The policy, which follows another Green Party proposal for people to work a four-day week, will be unveiled by its new co-leaders, Siân Berry and Jonathan Bartley, at the party’s annual conference in Bristol today.

The 'Free Time Index' would measure how much leisure time people have, taking into account both working hours and their commutes. It would be published once a year as part of the Budget, with the aim that it should increase every 12 months.

The Green Party argued that leisure time can contribute more to overall happiness than wealth. The new measure is intended to both improve people’s work/life balance and move society away from a culture of long working hours, given the changing expectations around employment from new technology.

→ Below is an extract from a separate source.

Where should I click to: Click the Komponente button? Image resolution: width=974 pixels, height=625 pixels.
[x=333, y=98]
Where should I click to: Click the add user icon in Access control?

In advance extracts from the leaders’ speech, Berry, who is a member of the London assembly and a councillor in Camden, said it was “time to shift away from the culture that sees us work harder and harder for longer and longer, often without reward or satisfaction, and to recognise that true freedom will only be found when people have more control of their time and how it is spent”.

Bartley, who leads the Green opposition on Lambeth council, said the aim is to allow people “the time to have a family life, relax, and pursue the things they care about”.

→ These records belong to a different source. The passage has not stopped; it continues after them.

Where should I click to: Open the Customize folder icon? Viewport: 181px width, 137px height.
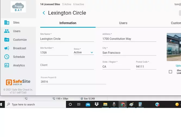click(7, 40)
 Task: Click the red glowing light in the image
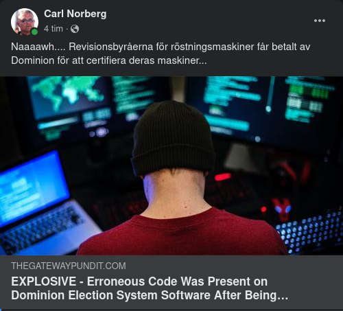click(223, 177)
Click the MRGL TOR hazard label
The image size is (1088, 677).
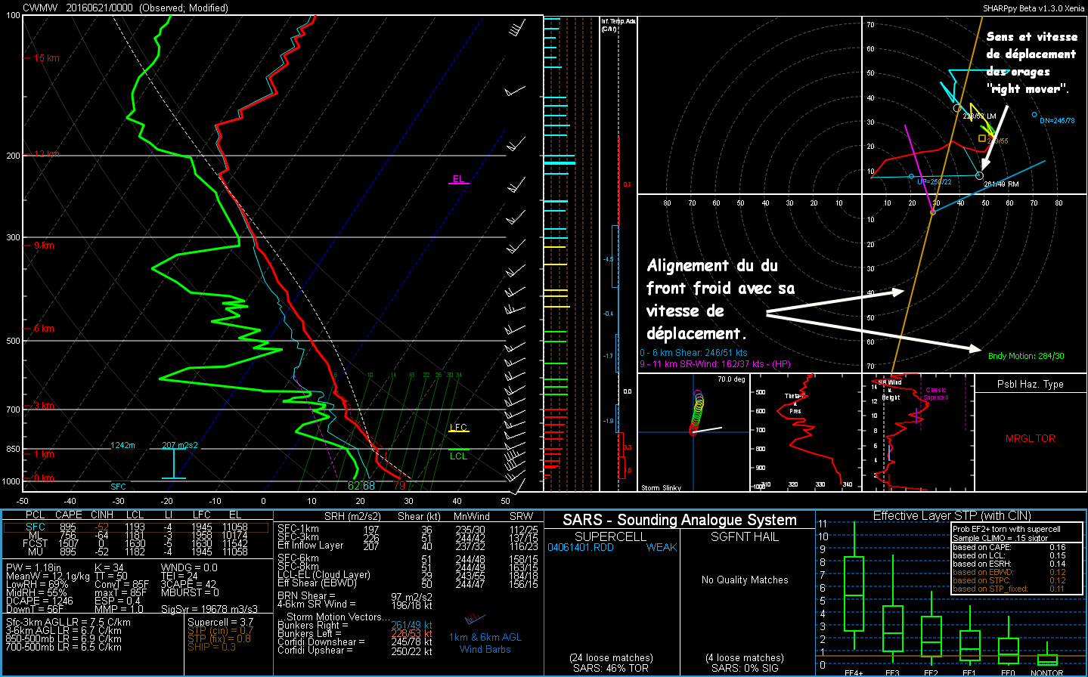click(x=1030, y=438)
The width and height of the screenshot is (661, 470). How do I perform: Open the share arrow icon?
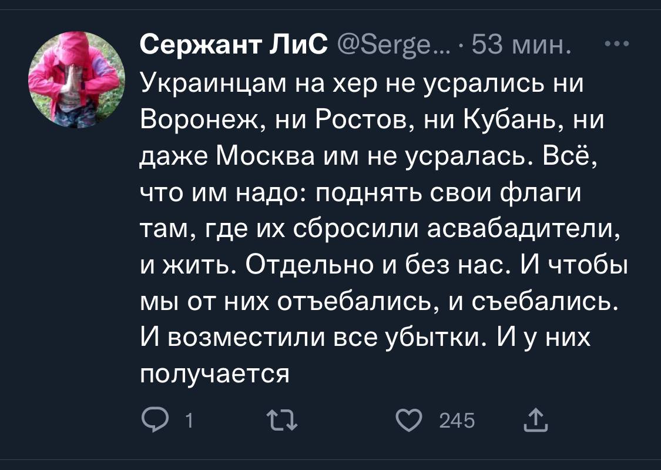[535, 420]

“It should be an aim of the government to see a yearly increase in this Free Time Index, so that the quality of time that is truly our own becomes the real measure of wellbeing,” he said.

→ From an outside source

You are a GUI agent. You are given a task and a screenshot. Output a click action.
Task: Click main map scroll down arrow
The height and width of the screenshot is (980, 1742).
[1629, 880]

However, Ben Dellot, head of the Future Work Centre at the Royal Society for the Encouragement of Arts, Manufactures and Commerce (RSA), said that trying to achieve a good work/life balance can’t be done through a simple policy change alone.

"Enthusiasm for a four-day working week is gathering steam, and rightly so. An RSA/Populus survey in 2017 showed that a third of people often put in 'excessive hours’ in the workplace. But a healthier work/life balance won’t be realised at the flick of a policy switch. Just look at the case of France, which tried to establish a 35-hour working week in 2000 with dismal results,” he said.

He added that employers should also work on improving working cultures where excessive hours are encouraged.

“Employer practices are what determines whether people toil excessively, not edicts from Whitehall. We need to put more social pressure on employers to remove ‘expectation clauses’ in staff contracts, to limit the use of work technology outside of working hours, and to stress upon their employees that burning the midnight oil is not part of organisational culture. At the very least employers should pay people for any overtime they do," he added.